Ciò evidenzia, tuttavia, una singolare finzione nelle discussioni sul futuro della NATO. Quelli che Bergmann definisce “decenni di deriva” sono stati anche decenni di entusiastica enumerazione di nuove responsabilità per l’Alleanza, che si è trasformata da un semplice accordo difensivo in un’organizzazione di sicurezza a tutto campo che esegue interventi militari ben al di fuori del teatro europeo, per non parlare del Nord Atlantico. Per decenni, la NATO ha cercato cose da fare e ne ha trovate. Quindi, quando i funzionari indignati per la proposta della NATO inattiva affermano che non c’è nulla da ridimensionare, nulla per cui l’America debba rifiutarsi di partecipare, che l’alleanza è proprio ciò che è sempre stata, ci dovrebbe essere un po’ di indignazione in cambio.

In realtà, l’alleanza si è evoluta e può evolversi ulteriormente. I difensori di un ruolo minore per gli Stati Uniti dovranno però essere pronti, proprio come i difensori dello status quo, a mettere da parte le remore ad accordarsi con i membri dell'”altra squadra”. Poiché la NATO è diventata molto più che per tenere fuori la Russia, non ha smesso di essere anche, nelle famose parole di Lord Ismay, per tenere “gli americani dentro e i tedeschi giù”. Gli interventisti conservatori si opporranno a una NATO a guida europea o inattiva invocando una futura guerra sul continente; la dipendenza dalla potenza di fuoco americana, dicono, è l’unica cosa che tiene gli Stati membri lontani l’uno dall’altro. Nel sostenere questa tesi, avranno probabilmente l’appoggio sia dei piccoli Stati preoccupati dalla prospettiva di un’ulteriore dipendenza da Francia e Germania, sia di una sinistra europea felice di mantenere il peso della difesa sulle spalle degli americani.
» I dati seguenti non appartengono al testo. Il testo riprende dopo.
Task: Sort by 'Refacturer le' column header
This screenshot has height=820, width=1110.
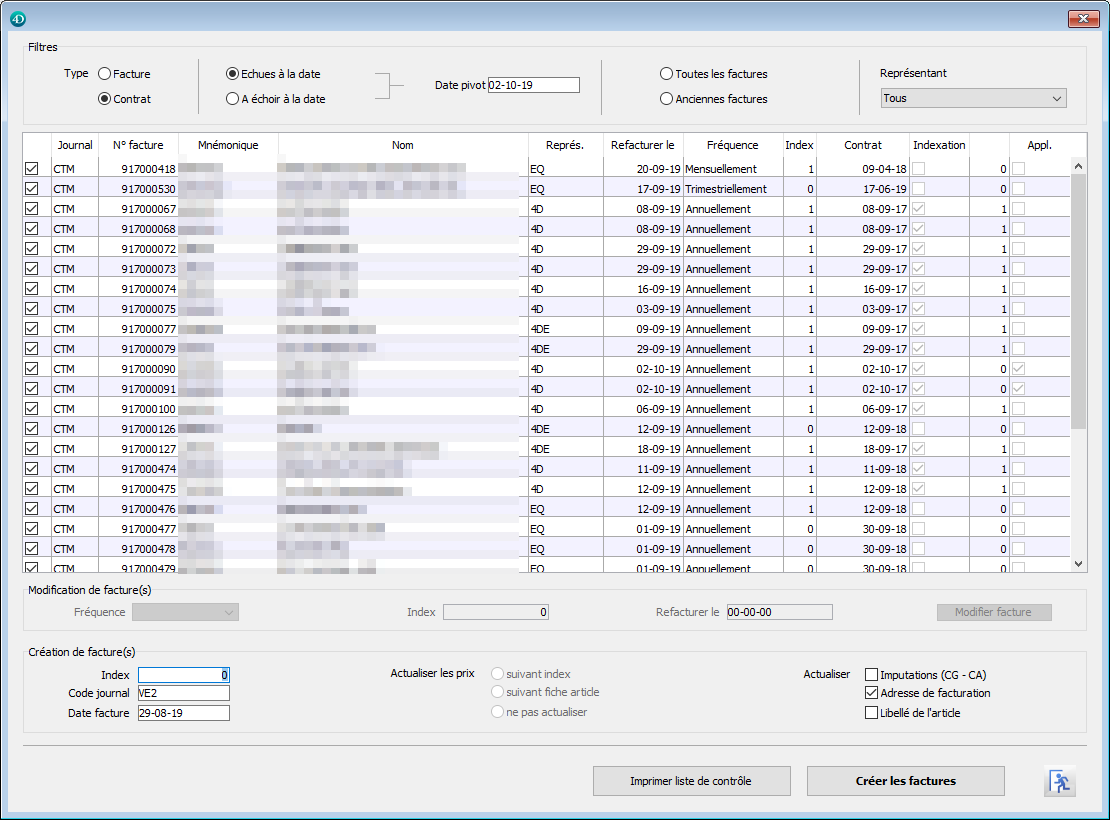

Nel frattempo, una coalizione per rendere le truppe americane l’ultima spiaggia, piuttosto che la spina dorsale della difesa avanzata, non sarà meno offensiva per i pregiudizi americani. La Francia sarà anche il nostro più antico alleato, ma dopo due guerre mondiali, i battibecchi con Charles De Gaulle e l’osservazione del programma di vacanze e sommosse creative del Paese, la sua reputazione presso i conservatori americani è materia di barzellette. Questo riflette la brevità della memoria degli Stati Uniti più che lo status di civiltà della Francia, e dovrà essere superato. La Francia ha sempre voluto giocare un ruolo più ampio nella NATO, ripetutamente snobbata dalla relazione speciale anglo-americana. Un triumvirato franco-tedesco-britannico che sostenga gli Stati confinanti con l’Est dell’Alleanza funzionerebbe altrettanto bene per preservare la pace nel prossimo futuro rispetto all’attuale sbilanciato consolato.

La politica estera non si inserisce ordinatamente all’interno delle divisioni partitiche interne, perché si tratta di delimitare tale area interna. È troppo vasta. Come la politica di immigrazione, condiziona questi altri dibattiti, creando quello che ho già descritto in precedenza come un ordine politico di operazioni. All’inizio di questa rubrica ho definito la nostra nuova dirompente distinzione politica nazionale in termini domestici, ma concludo ora con la distinzione che divide la politica estera, perché è quella che condiziona gli altri dibattiti. La divisione che oggi caratterizza la politica estera americana riguarda lo status dell’unipolarismo.

Nessuno nega che, dopo il 1989, gli Stati Uniti abbiano vissuto un periodo di iperpotenza; la questione è se tre decenni di arroganza liberale bipartisan alla fine della storia abbiano minato quell’egemonia in modo irreparabile. Gli internazionalisti liberali convinti credono che l’unipolarismo possa essere recuperato, che l’America debba solo affermarsi sul campo di battaglia e radicarsi ulteriormente nelle istituzioni multilaterali del secolo scorso. Pensano ancora nei termini della Guerra Fredda di “falchi” e “colombe” e accusano coloro che sono venuti a patti con la realtà – un ordine globale sempre più bipolare e un futuro multipolare – di aver invitato e persino favorito queste condizioni. (Non importa chi ha avuto il controllo negli ultimi 30 anni). I sostenitori delle migliori scelte difficili possono essere certi che saranno ancora chiamati “conservatori non patriottici”.